That conversation got me thinking. I love Russian (and Ukrainian) tomatoes, but of course tomatoes don't really come from Europe at all. Tomatoes are native to South America, and, like a host of other delicious things (beans, squash, peppers, potatoes, eggplant, corn...) only made it to European gardens and tables after Columbus opened the new world to European explorers. Tomatoes, when they were first arrived in the old world, were a mix of varieties adapted to grow in warm South and Central American climates and selected for use in local food traditions and culture. Once they arrived in Europe, however, local gardeners took them on and made them their own. By saving seeds from varieties that performed well in their local climates and local cuisines, Italians created heat-loving, red, often green-shouldered varieties with a bright, clean taste, while Russians (and their neighbors) perfected cool tolerant, dark fleshed “black” tomatoes with a rich, smokey flavor.
|Italian food. Plants from around the world.|
It isn't surprising to me that the Brandywines, and other homegrown heirlooms like the Mortgage Lifter varieties, are so popular here in the US. After all, they were created here, the product of our culture, just as different European and Asian cultures have created their own specific takes on tomatoes that reflect their different values, cooking styles, and ways of life. Heirloom varieties are more than simply a crop, they are the result of a long, dynamic partnership between plants and people that has been going on since agriculture began. Weedy grasses give up life in the wild to become wheat and corn, one little plant scientists know as Brassica oleraceae morphed into myriad forms gardeners call broccoli, cabbage, kohlrabi, Brussels sprouts, and cauliflower, and of course, tomatoes sailed around the world to form a perfect partnership with Italian pasta.

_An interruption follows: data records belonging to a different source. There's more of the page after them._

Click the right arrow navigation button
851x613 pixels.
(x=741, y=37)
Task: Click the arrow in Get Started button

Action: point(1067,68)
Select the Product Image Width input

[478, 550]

|Corn, before it teamed up with humans|
This story has been told many times, and many gardeners have turned to growing historic heirloom varieties in response. But that is only half the solution. We've worked hard to preserve what previous generations have created. Now it is time to bring back the very art of that creation itself.
Which brings me to the big news of today's post. The working title of my upcoming book for Timber Press is Creating New Heirlooms, and it is going be all about the concepts I just outlined in this post. I'm super excited about it, and hope you are too!